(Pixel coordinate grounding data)
%%

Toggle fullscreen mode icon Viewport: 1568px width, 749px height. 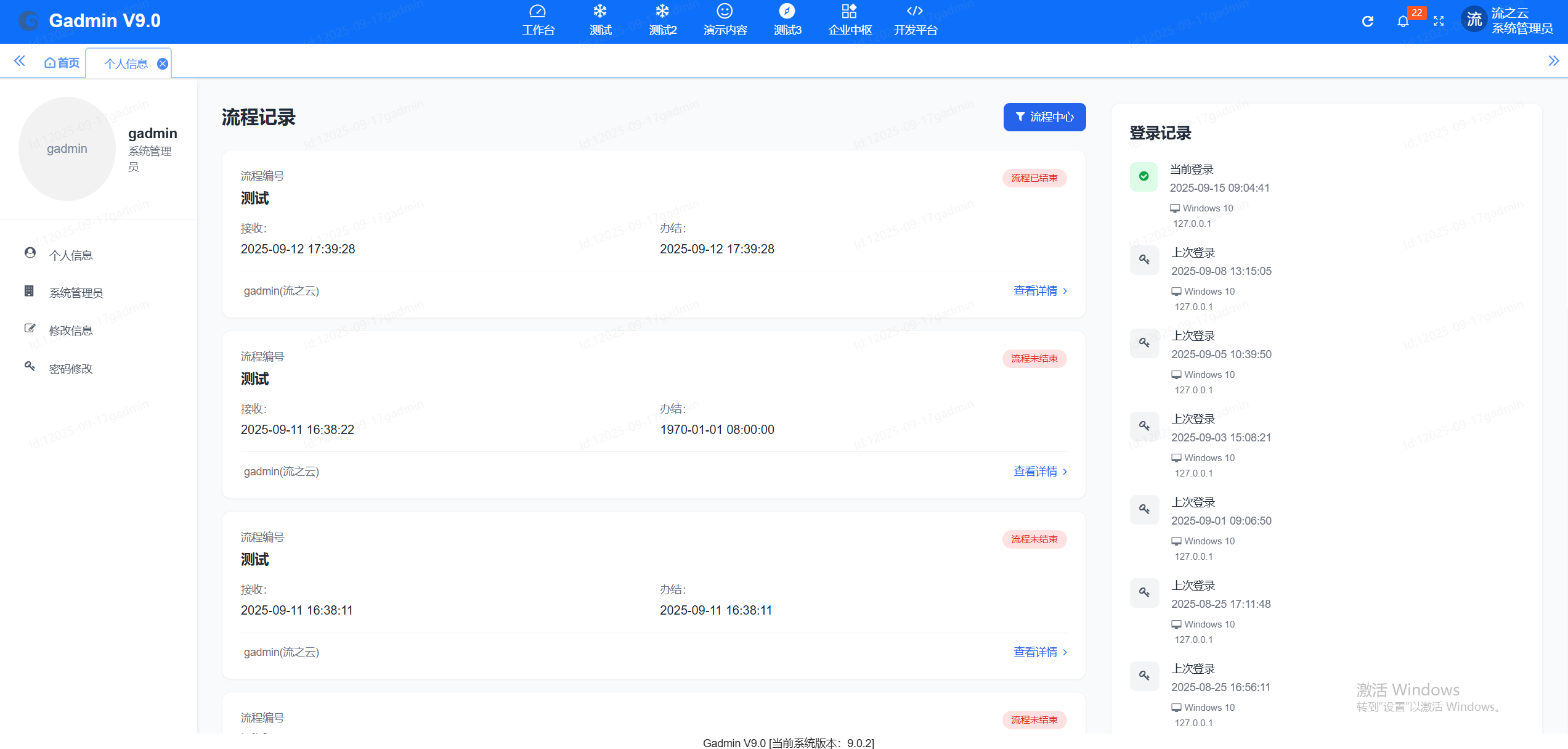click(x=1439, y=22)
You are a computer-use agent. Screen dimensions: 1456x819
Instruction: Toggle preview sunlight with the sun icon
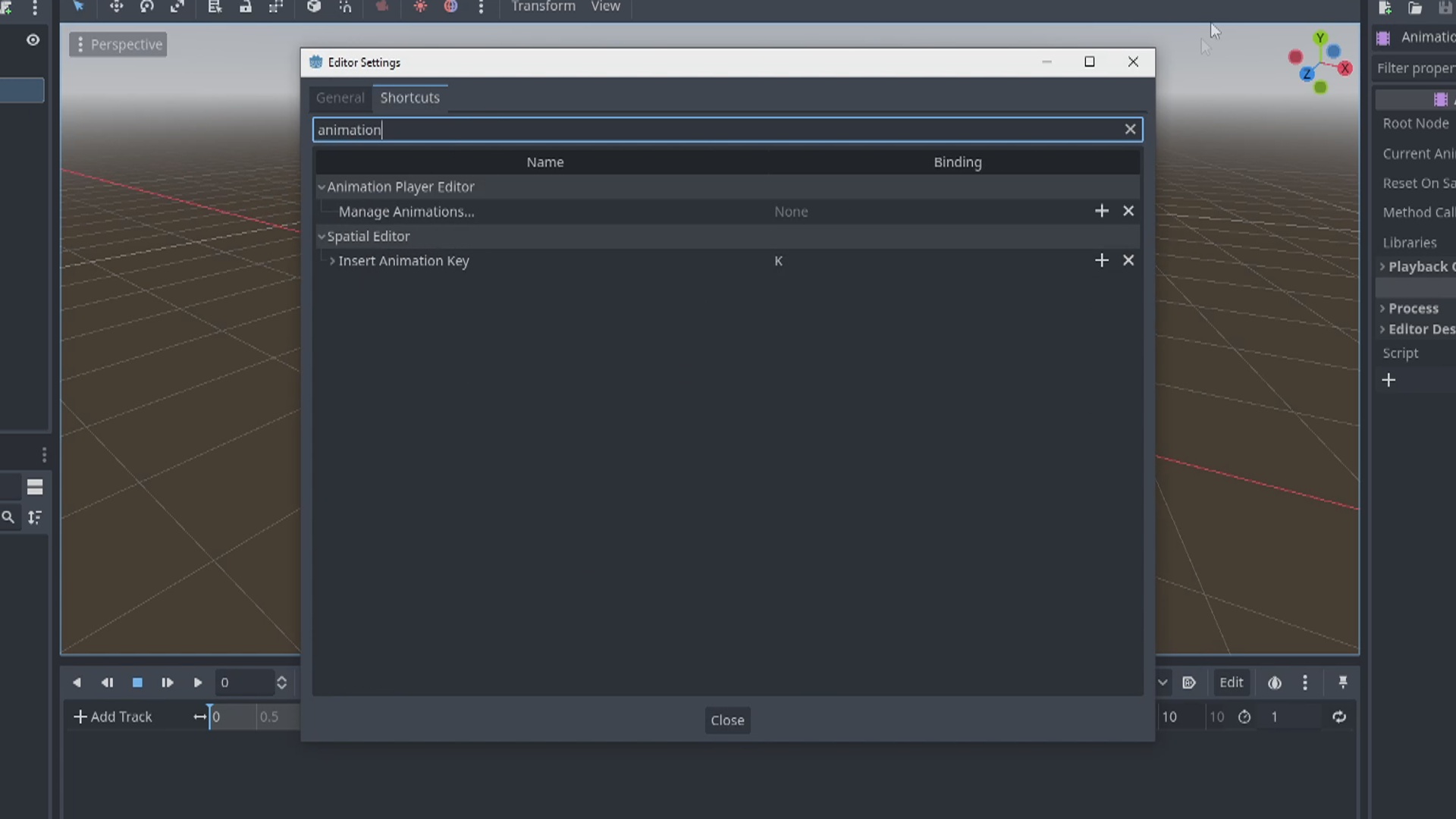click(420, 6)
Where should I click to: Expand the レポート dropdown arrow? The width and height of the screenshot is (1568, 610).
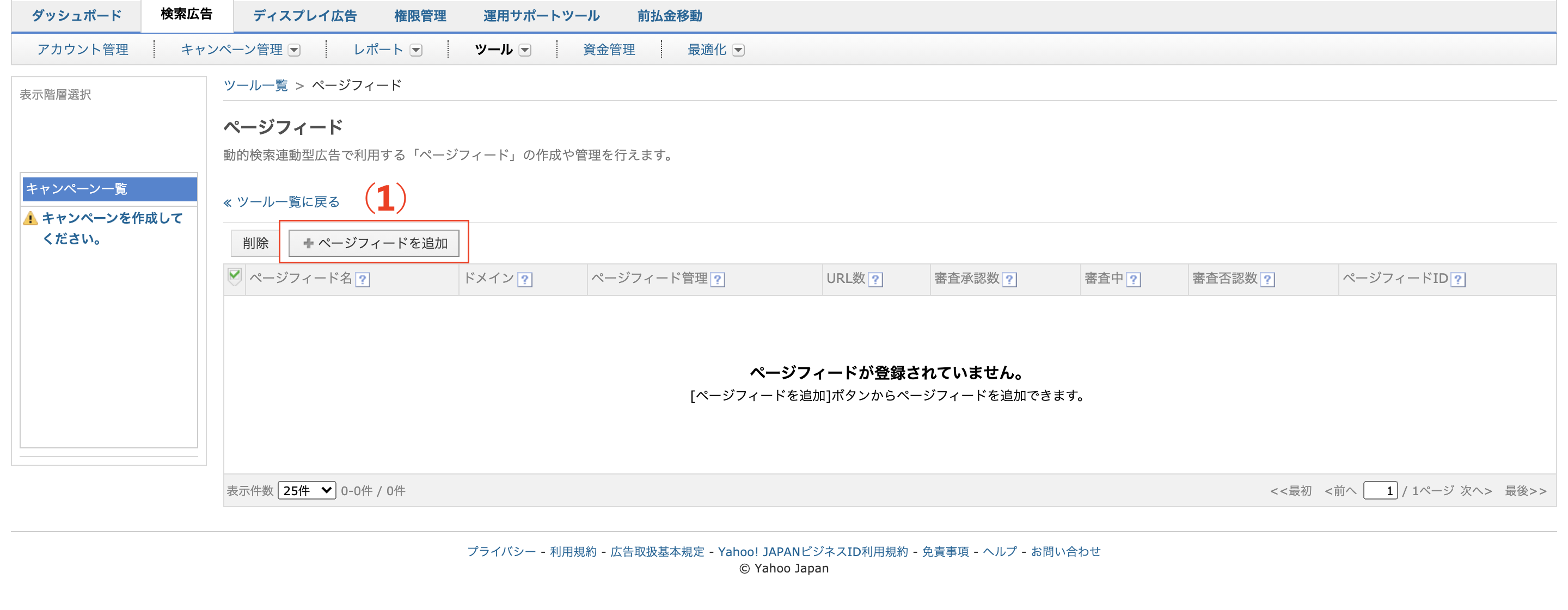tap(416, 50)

%%

Give again, exactly as written, the lines from the one with "You are a computer-use" through the last line of the entries above, but skip the pictures.

> _Task solution_:
You are a computer-use agent. Screen dimensions: 1456x819
Instruction: Toggle preview sunlight with the sun icon
click(420, 6)
Where should I click to: Expand the レポート dropdown arrow? The width and height of the screenshot is (1568, 610).
tap(416, 50)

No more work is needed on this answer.